Vor dem Schicksalsspiel gegen Hansa Rostock findet Hertha sich am Tabellenende und zu längst überwunden geglaubter Diskussionsunkultur zurück  ■ Von Jürgen Schulz

Uli Hoeneß bereitet das Gebaren von Hertha BSC einiges Kopfzerbrechen. Der Manager des deutschen Fußballmeisters Bayern München faßte sich vor einer Woche an die hohe Stirn. „Bei Hertha ist vom Europapokal die Rede und davon, daß man uns einholen möchte. Der Verein sollte nicht vergessen, daß es für einen Aufsteiger erst mal um den Klassenerhalt geht.“ Stunden später verpaßten die Bayern den Gästen eine 3:0-Niederlage.

In Berlin ist man nach sechs Spielen ohne Sieg auf dem harten Boden der Tatsachen gelandet. Letzter Tabellenplatz, so bitter hätte sich Hertha den Einstand in der Eliteliga nicht vorgestellt.

„Ich hoffe, wir können in Ruhe weiterarbeiten“, flehte Trainer Jürgen Röber nach der nicht einkalkulierten 0:2-Heimniederlage vor drei Wochen gegen Hamburg. Über 45.000 Hertha-Fans zeigten sich damals im Olympiastadion fassungslos ob der schwachen Leistung ihres Teams, das sich fatal dem naßkalten Abend anpaßte.

Anstatt die Wunden zu lecken, fügten sich die Verantwortlichen bei Hertha mit Wonne neue Verletzungen zu. Zunächst faltete Manager Dieter Hoeneß die Mannschaft öffentlich zusammen. Dann überwarf sich Röber mit dem ihm einst wohlgesonnenen Präsidenten Manfred Zemaitat, der sich wiederum Aufsichtsrat Robert Schwan zur Brust nahm.

Jeder gegen jeden, weil alle nur das Beste für den Klub wollen. Ausgerechnet vor dem eminent wichtigen Samstagsspiel in der Hansestadt Rostock feiert die längst überwunden geglaubte Diskussionsunkultur unter Herthanern, die traditionell suizidale Elemente birgt, eine ungeahnte Renaissance. Erst als der tonangebende Marketingpartner UFA, der um sein seriöses Bertelsmann- Image fürchtete, die Streithähne zur Ordnung rief, kehrte ein ruheähnlicher Zustand ein.

„Was entscheidet, ist auf dem Platz!“ Diese grammatikalisch abseitige Kickerweisheit trifft angesichts der Berliner Misere voll ins Schwarze. Ein Blick auf die Statistik offenbart, wo es derzeit klemmt: an allen Ecken und Enden.
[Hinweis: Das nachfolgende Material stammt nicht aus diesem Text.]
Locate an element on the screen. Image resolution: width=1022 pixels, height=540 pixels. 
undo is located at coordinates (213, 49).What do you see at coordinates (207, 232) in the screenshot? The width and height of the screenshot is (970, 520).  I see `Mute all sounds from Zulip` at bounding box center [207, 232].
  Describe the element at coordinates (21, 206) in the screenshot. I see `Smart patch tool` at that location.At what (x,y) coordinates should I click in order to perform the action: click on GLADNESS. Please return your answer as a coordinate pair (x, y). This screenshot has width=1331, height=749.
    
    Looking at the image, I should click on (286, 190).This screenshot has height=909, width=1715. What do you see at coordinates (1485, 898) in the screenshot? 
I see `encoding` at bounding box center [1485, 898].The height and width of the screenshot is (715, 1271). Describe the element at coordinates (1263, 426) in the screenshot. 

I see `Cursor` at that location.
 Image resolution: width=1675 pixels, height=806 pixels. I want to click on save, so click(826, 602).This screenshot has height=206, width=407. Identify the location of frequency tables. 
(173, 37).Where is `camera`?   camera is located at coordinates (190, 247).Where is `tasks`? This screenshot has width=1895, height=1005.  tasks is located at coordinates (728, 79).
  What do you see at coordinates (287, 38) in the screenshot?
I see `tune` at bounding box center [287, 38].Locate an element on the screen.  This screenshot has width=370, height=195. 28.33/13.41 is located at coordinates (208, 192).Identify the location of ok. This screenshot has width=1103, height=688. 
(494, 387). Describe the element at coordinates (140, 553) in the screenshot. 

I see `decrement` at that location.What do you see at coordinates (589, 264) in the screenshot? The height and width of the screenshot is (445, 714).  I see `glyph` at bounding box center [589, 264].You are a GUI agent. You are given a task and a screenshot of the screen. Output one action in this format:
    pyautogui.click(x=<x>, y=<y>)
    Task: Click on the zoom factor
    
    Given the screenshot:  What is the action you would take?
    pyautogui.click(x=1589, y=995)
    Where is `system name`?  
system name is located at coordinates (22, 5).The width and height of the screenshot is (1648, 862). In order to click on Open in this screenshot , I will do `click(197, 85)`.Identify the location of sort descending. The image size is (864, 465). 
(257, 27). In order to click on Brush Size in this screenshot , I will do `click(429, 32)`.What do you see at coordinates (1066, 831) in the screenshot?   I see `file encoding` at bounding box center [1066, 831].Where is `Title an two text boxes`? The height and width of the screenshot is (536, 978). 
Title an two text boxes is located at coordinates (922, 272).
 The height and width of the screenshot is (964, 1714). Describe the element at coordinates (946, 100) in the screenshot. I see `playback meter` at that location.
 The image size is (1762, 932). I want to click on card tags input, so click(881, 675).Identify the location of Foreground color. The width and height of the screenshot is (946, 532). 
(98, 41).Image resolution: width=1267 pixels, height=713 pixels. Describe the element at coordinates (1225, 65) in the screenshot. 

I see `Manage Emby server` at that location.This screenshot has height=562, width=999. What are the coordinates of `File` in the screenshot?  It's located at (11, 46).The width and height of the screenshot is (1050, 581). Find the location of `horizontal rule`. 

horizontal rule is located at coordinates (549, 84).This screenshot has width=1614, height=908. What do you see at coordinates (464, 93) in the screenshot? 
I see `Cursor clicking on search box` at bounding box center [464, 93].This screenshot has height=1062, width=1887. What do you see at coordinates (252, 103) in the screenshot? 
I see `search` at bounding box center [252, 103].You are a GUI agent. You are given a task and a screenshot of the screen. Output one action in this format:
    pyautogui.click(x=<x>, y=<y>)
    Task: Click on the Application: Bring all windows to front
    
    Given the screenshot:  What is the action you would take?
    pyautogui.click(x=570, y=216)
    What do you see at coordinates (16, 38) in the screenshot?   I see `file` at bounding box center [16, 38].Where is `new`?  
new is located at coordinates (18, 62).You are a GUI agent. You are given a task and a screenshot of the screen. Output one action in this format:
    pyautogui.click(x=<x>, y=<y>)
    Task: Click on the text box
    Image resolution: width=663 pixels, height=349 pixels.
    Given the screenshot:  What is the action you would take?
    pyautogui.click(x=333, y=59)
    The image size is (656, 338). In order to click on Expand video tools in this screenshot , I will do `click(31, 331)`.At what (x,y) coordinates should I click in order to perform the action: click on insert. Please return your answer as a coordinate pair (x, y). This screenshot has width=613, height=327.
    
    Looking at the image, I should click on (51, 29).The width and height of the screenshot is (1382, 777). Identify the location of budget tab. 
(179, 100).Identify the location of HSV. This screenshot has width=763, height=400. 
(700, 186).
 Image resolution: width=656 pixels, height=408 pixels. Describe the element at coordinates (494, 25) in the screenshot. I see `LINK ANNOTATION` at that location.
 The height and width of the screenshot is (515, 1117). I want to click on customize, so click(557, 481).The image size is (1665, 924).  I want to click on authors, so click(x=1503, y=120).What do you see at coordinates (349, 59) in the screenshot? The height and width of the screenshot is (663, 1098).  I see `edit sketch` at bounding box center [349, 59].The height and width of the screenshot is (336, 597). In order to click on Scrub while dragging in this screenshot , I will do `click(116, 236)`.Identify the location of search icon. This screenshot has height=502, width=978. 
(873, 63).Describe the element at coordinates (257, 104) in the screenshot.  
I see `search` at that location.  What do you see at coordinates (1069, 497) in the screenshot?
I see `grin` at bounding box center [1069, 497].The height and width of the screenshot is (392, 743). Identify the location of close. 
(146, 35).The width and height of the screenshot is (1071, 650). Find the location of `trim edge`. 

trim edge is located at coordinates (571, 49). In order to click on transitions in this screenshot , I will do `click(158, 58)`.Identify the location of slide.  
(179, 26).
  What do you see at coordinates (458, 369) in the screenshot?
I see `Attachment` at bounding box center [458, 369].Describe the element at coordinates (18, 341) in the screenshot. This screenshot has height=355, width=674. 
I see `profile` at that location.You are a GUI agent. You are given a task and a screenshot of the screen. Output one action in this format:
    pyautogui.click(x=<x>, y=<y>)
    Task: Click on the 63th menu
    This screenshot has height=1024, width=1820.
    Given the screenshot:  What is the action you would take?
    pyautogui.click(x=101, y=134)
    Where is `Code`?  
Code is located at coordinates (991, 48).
Die Fakten: Keiner der 18 Bundesligisten hat weniger Tore erzielt als Hertha (vier Treffer). Die Abwehr wiederum kommt ihrem Auftrag, des Gegners Stürmer „auszuschalten“, nur sporadisch nach. Elf Gegentreffer kassierte der löchrige Schutzwall, auch dies liegt weit über dem Durchschnitt. Das Mittelfeld, eine Ansammlung von Schönspielern ohne den nötigen Überblick, hängt zwischen Not und Elend.

Obwohl Präsident Zemaitat als gelernter Jurist im Interpretieren von Tatsachen geübt ist, hält er das Ansinnen „für verfehlt, nach sechs Spielen über eine Blutauffrischung des 26köpfigen Kaders nachzudenken“. Ratsherr Schwan indessen glaubt, „wir brauchen unbedingt einen Vollstrecker“, sprich: einen Torjäger. Als Wunschkandidat brachte er den Bielefelder Stefan Kuntz ins Gespräch.

Auch wenn Coach Röber von solchen Vorschlägen offiziell nichts wissen will: Zweifel an der Güte seines Kaders sind berechtigt. Ins Kreuzfeuer der Kritik geraten zunehemend die Stürmer, die bislang den Ball noch kein einziges Mal über die gegnerische Torlinie befördern konnten.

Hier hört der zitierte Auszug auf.